──────── Provided data

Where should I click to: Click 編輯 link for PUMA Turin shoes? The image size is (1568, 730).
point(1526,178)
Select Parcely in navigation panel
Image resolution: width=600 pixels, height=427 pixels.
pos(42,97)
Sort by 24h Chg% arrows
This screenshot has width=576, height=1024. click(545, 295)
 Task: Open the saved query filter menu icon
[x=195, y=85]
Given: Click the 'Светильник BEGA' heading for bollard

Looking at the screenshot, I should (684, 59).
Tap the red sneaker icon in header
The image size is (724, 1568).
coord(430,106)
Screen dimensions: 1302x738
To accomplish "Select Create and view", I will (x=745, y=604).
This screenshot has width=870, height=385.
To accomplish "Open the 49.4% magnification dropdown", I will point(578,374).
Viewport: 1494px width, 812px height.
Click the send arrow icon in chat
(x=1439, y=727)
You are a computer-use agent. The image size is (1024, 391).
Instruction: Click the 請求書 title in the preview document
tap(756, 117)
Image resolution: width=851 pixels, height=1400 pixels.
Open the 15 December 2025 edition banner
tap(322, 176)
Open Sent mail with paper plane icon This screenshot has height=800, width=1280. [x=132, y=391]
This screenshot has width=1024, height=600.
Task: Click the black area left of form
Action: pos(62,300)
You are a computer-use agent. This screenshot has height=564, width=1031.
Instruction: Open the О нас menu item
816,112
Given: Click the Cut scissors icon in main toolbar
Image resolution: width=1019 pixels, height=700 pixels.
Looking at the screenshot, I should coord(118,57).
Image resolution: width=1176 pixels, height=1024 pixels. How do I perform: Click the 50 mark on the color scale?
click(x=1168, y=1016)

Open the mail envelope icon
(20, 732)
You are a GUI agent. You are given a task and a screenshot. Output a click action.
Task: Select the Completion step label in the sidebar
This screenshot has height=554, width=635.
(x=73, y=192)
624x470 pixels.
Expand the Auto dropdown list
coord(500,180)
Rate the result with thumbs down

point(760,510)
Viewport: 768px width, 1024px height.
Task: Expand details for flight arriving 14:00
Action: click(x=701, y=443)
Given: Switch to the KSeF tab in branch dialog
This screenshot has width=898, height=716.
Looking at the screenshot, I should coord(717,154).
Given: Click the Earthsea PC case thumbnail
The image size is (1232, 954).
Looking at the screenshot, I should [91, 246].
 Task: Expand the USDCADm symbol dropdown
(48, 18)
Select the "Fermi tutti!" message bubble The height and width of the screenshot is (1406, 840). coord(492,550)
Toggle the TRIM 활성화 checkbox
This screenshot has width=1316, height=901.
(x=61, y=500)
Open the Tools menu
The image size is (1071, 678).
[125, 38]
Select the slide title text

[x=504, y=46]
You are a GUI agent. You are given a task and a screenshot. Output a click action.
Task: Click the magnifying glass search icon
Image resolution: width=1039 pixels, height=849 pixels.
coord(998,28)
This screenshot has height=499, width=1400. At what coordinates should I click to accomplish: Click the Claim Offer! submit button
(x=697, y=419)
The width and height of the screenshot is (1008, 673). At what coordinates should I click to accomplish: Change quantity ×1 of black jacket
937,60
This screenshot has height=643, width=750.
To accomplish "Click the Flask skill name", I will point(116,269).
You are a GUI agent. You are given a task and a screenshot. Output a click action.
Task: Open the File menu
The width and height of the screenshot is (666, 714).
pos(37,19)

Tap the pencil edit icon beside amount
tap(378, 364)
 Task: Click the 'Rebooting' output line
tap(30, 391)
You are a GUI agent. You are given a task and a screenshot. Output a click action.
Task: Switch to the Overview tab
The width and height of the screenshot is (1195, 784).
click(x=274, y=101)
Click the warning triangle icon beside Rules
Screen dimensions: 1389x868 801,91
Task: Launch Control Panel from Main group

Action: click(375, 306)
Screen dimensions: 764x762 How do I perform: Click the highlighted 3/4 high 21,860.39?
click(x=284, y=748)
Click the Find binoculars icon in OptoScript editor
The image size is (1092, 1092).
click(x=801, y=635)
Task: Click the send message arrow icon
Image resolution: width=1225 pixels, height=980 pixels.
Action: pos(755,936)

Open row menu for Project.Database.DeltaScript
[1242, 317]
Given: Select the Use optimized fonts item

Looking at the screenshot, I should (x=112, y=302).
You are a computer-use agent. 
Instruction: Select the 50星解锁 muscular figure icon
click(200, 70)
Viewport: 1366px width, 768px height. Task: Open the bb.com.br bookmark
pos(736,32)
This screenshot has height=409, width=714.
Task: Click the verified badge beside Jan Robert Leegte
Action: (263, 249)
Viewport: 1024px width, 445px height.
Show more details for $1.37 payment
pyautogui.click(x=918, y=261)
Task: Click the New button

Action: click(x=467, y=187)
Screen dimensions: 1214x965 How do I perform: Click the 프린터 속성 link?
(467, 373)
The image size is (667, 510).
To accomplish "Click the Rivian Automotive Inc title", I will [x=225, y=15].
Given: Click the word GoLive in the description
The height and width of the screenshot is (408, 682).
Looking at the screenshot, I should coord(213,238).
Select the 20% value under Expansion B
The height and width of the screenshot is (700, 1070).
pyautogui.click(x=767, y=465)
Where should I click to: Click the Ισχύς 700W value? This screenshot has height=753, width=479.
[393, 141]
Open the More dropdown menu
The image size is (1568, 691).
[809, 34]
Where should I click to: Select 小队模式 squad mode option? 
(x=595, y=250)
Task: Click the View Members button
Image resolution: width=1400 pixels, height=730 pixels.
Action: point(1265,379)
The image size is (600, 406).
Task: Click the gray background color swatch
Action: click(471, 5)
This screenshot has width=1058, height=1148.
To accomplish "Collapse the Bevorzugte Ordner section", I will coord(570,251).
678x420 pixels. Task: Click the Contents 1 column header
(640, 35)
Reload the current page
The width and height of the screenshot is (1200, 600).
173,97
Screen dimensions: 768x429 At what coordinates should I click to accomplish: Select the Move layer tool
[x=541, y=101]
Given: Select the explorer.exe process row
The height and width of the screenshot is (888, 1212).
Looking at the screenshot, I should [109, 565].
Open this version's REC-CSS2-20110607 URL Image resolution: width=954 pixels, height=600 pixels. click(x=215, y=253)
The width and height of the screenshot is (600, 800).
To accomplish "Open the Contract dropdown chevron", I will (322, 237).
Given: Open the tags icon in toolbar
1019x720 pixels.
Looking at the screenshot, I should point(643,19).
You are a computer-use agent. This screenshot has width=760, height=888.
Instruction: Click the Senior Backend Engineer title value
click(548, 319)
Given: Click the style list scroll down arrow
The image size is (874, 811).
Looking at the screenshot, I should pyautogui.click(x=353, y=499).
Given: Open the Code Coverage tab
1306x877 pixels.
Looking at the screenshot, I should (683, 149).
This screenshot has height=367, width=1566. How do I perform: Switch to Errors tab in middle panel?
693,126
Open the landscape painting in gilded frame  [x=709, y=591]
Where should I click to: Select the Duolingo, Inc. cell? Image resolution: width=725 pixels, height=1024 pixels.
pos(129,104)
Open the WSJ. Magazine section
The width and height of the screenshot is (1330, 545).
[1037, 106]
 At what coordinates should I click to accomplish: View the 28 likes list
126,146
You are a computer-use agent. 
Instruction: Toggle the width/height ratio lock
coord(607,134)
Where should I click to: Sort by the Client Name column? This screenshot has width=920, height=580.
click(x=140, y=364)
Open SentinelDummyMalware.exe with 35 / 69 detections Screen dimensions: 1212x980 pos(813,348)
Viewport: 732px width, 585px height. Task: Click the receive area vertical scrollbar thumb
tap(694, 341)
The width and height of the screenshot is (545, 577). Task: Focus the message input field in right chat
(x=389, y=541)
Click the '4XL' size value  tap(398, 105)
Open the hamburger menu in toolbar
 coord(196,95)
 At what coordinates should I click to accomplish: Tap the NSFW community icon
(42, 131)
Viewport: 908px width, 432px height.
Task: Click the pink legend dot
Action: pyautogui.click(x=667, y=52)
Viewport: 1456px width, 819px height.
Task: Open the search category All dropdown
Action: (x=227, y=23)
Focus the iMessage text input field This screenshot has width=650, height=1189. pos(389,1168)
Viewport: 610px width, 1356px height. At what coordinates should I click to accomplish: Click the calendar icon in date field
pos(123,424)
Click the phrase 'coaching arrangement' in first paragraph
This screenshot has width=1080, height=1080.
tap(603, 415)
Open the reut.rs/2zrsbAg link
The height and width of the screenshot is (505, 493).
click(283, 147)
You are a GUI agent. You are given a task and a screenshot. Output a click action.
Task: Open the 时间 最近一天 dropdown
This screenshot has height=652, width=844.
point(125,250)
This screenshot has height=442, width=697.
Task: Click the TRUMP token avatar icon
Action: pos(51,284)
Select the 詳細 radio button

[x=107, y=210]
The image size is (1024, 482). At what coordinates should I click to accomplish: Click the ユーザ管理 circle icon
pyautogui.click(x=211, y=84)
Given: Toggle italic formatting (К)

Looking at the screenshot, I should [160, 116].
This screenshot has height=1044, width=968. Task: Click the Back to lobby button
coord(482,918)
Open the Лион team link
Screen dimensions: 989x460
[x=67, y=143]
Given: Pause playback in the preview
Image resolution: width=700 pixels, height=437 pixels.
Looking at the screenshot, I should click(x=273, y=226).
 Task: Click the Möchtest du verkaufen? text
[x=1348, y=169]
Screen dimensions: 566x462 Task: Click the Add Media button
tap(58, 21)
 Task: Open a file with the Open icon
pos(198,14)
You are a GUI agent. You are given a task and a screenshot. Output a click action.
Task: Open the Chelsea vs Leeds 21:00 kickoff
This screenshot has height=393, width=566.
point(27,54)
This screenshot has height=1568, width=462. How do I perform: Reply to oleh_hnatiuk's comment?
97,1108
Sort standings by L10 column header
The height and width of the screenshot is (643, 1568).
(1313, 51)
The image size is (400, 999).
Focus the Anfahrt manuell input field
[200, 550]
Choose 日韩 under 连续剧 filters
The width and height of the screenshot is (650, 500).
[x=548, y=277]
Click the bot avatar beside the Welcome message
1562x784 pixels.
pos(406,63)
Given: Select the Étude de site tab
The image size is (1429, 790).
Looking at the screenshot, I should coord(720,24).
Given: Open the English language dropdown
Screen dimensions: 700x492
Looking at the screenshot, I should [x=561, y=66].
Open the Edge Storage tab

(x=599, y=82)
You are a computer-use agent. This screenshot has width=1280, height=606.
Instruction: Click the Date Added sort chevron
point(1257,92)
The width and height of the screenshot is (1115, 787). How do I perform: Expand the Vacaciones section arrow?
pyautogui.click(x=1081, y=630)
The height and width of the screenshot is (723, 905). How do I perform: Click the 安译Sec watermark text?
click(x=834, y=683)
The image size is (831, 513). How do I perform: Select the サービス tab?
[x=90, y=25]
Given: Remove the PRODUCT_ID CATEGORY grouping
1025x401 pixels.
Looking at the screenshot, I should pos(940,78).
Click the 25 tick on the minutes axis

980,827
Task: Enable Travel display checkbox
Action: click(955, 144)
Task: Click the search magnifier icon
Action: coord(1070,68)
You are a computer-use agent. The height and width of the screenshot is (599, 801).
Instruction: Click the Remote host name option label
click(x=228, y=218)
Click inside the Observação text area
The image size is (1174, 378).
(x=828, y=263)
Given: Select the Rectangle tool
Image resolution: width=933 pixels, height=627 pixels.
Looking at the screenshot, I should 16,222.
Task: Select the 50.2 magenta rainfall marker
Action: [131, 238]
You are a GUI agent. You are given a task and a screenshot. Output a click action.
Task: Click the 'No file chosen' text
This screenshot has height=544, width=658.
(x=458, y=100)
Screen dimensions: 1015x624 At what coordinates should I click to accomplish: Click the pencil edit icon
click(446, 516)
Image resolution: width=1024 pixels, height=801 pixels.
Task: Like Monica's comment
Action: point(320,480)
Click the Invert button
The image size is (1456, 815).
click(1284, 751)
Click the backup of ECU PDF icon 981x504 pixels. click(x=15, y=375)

────────────────

▶ [Work to be completed]: Copy, from the material above, each line in which the string "will" occurs.

▶ [Exercise answer]:
To accomplish "Select Create and view", I will (x=745, y=604).
To accomplish "Open the 49.4% magnification dropdown", I will point(578,374).
To accomplish "Click the Flask skill name", I will point(116,269).
To accomplish "Click the Rivian Automotive Inc title", I will [x=225, y=15].
To accomplish "Collapse the Bevorzugte Ordner section", I will coord(570,251).
To accomplish "Open the Contract dropdown chevron", I will (322, 237).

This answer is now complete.